Start of Records provided

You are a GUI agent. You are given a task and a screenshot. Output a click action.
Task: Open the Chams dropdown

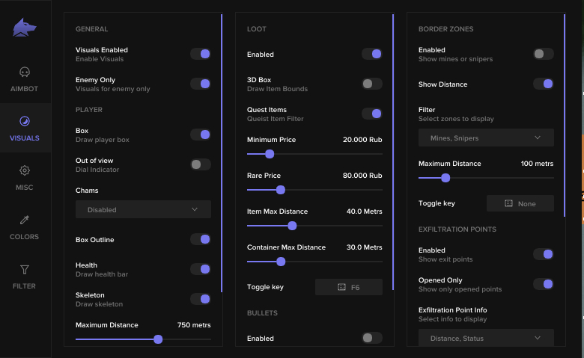(143, 210)
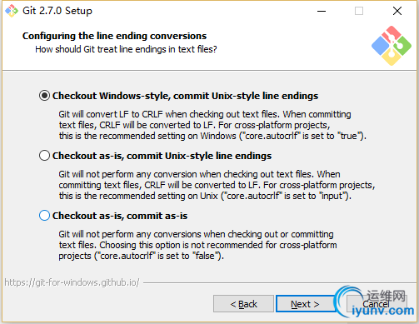Image resolution: width=419 pixels, height=324 pixels.
Task: Click the Next button
Action: click(305, 304)
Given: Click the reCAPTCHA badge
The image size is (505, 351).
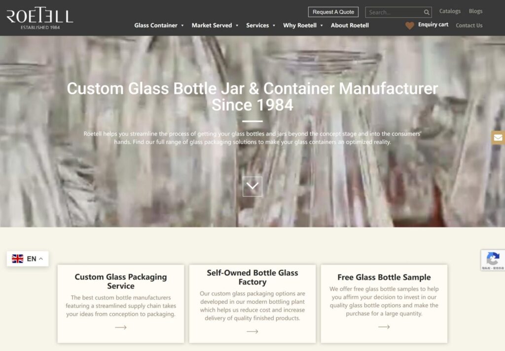Looking at the screenshot, I should (x=493, y=260).
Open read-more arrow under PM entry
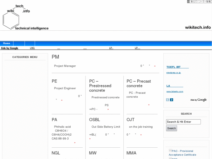Viewport: 212px width, 159px height. (x=155, y=66)
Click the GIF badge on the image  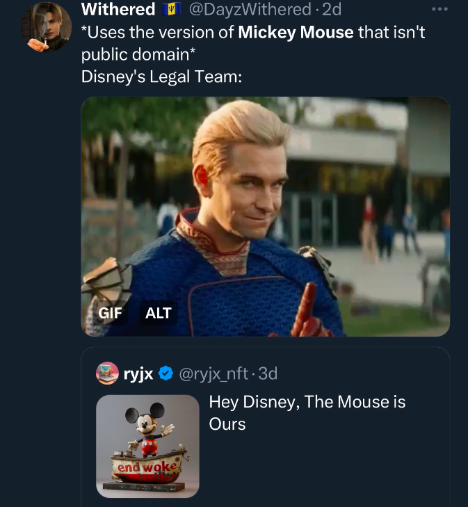point(110,313)
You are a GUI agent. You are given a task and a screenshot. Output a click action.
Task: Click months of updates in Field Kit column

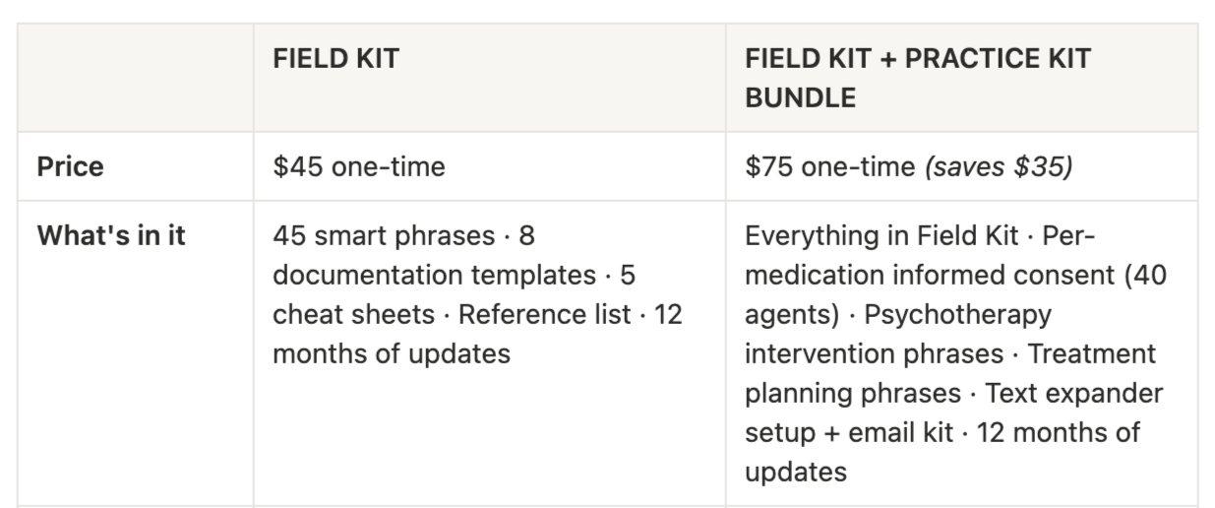coord(392,354)
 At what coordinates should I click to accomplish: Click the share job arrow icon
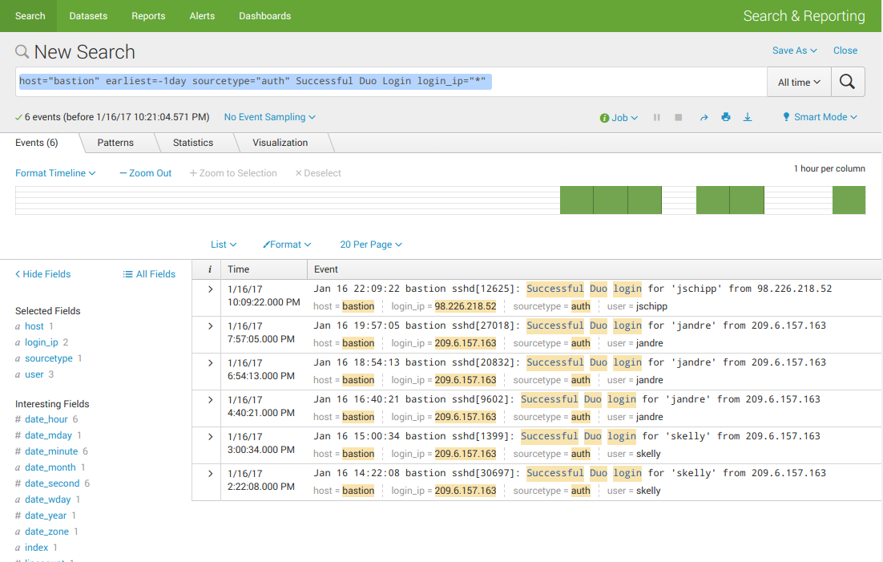(x=704, y=117)
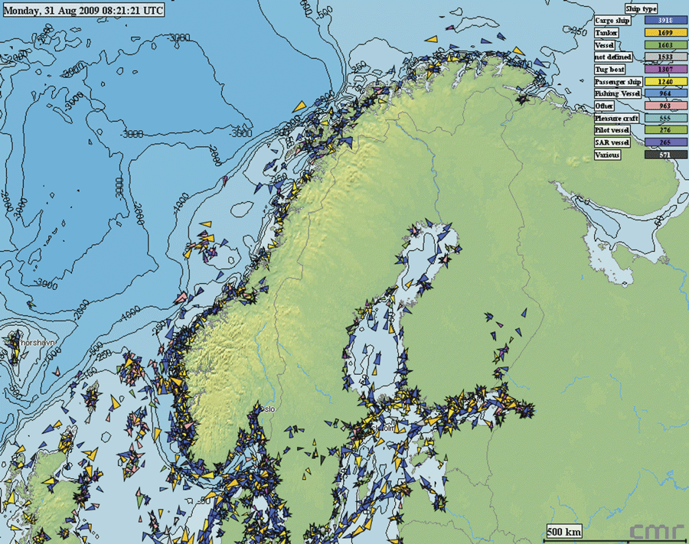Click the timestamp banner showing 31 Aug 2009

coord(84,11)
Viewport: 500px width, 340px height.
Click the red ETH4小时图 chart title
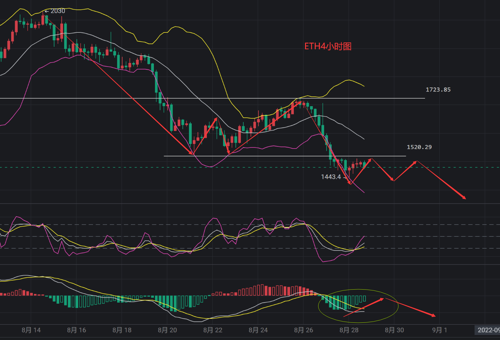click(x=328, y=46)
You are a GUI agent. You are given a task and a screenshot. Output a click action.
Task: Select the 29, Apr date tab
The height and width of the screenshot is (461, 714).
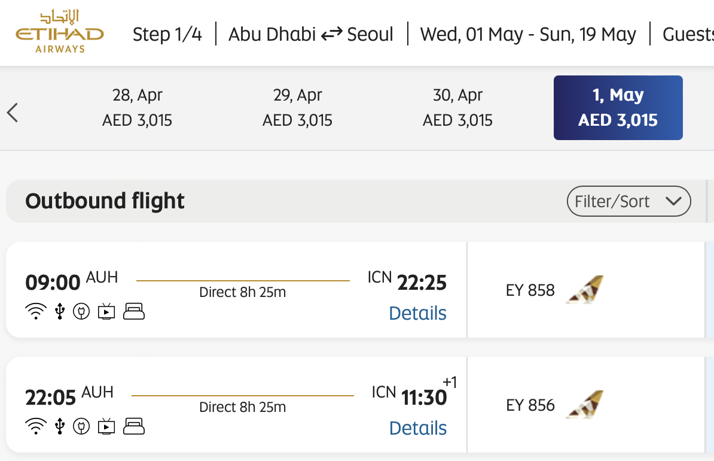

End of Records provided

- [Your goal] In the records above, find the line that contains "Viewport: 500px width, 340px height." and repeat exactly that line and all lines after it to the end. Do not include pictures.

- [Task output]
Viewport: 500px width, 340px height.
Click the red ETH4小时图 chart title
click(x=328, y=46)
You are a GUI agent. You are given a task and a screenshot. Output a click action.
Task: Select the 29, Apr date tab
The height and width of the screenshot is (461, 714).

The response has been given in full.